Inchiesta Open, Renzi sfida D’Alema e Prodi: «Pronto a confrontarmi su lobby e consulenze»

19 Nov 2021 17:38 - di Valerio Falerni
Renzi

Politica, certo, ma non solo. Del resto, le polemiche innescate dall’inchiesta Open sono troppo recenti (e incandescenti) per non strappare più di una citazione alla Leopolda che Matteo Renzi aprirà stasera.
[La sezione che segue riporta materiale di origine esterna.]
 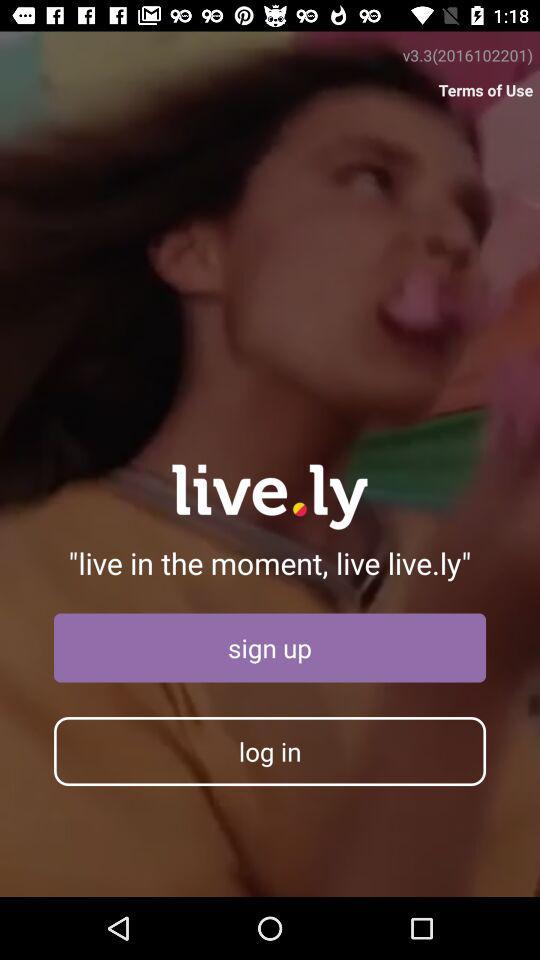 What do you see at coordinates (485, 90) in the screenshot?
I see `the item below the v3.3(2016102201) item` at bounding box center [485, 90].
Sul punto, lui vola basso («mostreremo qualche documento su Open, ma il grosso sarà dedicato alla politica»), Tuttavia, a scorrere la sua intervista all’HuffPost è forte il sospetto che non sia così. Gli effetti dell’inchiesta gli bruciano troppo per non parlarne diffusamente. E per non sostenere «che i pm hanno violato la legge e la Costituzione, non io». Lo ribadirà domani e replicherà mercoledì nella Giunta per le autorizzazioni del Senato.

Renzi affila le armi in vista della Leopolda

«Magari – aggiunge con una punta di perfidia – se ne accorgeranno anche i miei silenziosi amici del Pd», che lui vede ormai «tra le braccia dei manettari». Una cosa tiene però a precisare: lui non scappa dal processo. Anzi: «Non vedo l’ora di essere in aula con un pm che dovrà giudicare se la Leopolda era una corrente di partito. In un Paese civile cosa sia un partito e cosa non sia un partito lo decide il Parlamento, non un pm». E sottolinea: «Se non fossi così tranquillo non risponderei colpo su colpo». Ma non c’è solo l’inchiesta ad ammorbare l’aria della Leopolda e a solleticare la vis polemica di Renzi. Ci sono anche le conferenze a pagamento, il rinascimento saudita e i salamelecchi al feroce Bin Salman.

«Conte? Sta alla politica come io al sanscrito antico»

Chi è senza peccato scagli la prima pietra, sembra dire il senatore. Che cita Romano Prodi sulle «collaborazioni con istituzioni non pienamente democratiche», e D’Alema e Bersani sul tema «lobby e finanziamenti». «Me lo organizza lei un confronto etico con queste persone su questi argomenti?», chiede in tono di sfida all’intervistatore. Comunque sia, precisa, «continuerò a fare tutto ciò che è lecito». Conferenze comprese. «C’è chi le fa e ci paga le tasse – ricorda – e chi chiede il 5 per cento sulle mascherine e non chiarisce gli appalti Covid o comunque non vuole la commissione di inchiesta perché ha qualcosa da nascondere». Macigni più che parole. Come quelle dedicate a Conte. «Non ha capito – conclude Renzi – che politica è confronto e scappa perché ha paura. Ha paura di tutto, anche della sua ombra. Del resto lui sta alla politica come io sto al sanscrito antico».